START Excerpted data

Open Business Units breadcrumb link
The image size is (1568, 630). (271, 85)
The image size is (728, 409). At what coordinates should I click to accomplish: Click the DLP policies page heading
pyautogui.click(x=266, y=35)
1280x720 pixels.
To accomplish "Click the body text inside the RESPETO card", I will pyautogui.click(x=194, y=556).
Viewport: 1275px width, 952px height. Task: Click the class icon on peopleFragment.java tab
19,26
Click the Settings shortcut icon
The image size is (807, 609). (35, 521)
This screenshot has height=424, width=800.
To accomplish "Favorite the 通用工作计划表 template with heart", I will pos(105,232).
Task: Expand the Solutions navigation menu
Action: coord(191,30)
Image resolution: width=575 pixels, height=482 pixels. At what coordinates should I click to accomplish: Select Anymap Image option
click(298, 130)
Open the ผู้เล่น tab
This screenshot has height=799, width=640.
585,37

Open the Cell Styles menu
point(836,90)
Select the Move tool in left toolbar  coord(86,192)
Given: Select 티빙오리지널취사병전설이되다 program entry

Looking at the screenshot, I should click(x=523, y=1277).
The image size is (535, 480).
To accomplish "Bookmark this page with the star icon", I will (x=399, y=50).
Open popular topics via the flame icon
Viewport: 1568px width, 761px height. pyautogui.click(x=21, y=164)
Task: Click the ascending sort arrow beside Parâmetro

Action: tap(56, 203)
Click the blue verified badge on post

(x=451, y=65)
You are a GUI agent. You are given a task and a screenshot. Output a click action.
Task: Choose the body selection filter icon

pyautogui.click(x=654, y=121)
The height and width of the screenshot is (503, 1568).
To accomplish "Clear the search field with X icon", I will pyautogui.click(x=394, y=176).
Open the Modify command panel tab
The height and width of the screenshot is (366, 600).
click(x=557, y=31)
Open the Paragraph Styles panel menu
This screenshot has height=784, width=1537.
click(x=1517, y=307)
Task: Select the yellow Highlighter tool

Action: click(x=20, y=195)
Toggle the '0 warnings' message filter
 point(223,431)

END Excerpted data

■ Task item: Write the records above out again, exactly as they are.

■ Result of the task:
Open Business Units breadcrumb link
The image size is (1568, 630). (271, 85)
The image size is (728, 409). At what coordinates should I click to accomplish: Click the DLP policies page heading
pyautogui.click(x=266, y=35)
1280x720 pixels.
To accomplish "Click the body text inside the RESPETO card", I will pyautogui.click(x=194, y=556).
Viewport: 1275px width, 952px height. Task: Click the class icon on peopleFragment.java tab
19,26
Click the Settings shortcut icon
The image size is (807, 609). (35, 521)
This screenshot has height=424, width=800.
To accomplish "Favorite the 通用工作计划表 template with heart", I will pos(105,232).
Task: Expand the Solutions navigation menu
Action: coord(191,30)
Image resolution: width=575 pixels, height=482 pixels. At what coordinates should I click to accomplish: Select Anymap Image option
click(298, 130)
Open the ผู้เล่น tab
This screenshot has height=799, width=640.
585,37

Open the Cell Styles menu
point(836,90)
Select the Move tool in left toolbar  coord(86,192)
Given: Select 티빙오리지널취사병전설이되다 program entry

Looking at the screenshot, I should click(x=523, y=1277).
The image size is (535, 480).
To accomplish "Bookmark this page with the star icon", I will (x=399, y=50).
Open popular topics via the flame icon
Viewport: 1568px width, 761px height. pyautogui.click(x=21, y=164)
Task: Click the ascending sort arrow beside Parâmetro

Action: tap(56, 203)
Click the blue verified badge on post

(x=451, y=65)
You are a GUI agent. You are given a task and a screenshot. Output a click action.
Task: Choose the body selection filter icon

pyautogui.click(x=654, y=121)
The height and width of the screenshot is (503, 1568).
To accomplish "Clear the search field with X icon", I will pyautogui.click(x=394, y=176).
Open the Modify command panel tab
The height and width of the screenshot is (366, 600).
click(x=557, y=31)
Open the Paragraph Styles panel menu
This screenshot has height=784, width=1537.
click(x=1517, y=307)
Task: Select the yellow Highlighter tool

Action: click(x=20, y=195)
Toggle the '0 warnings' message filter
 point(223,431)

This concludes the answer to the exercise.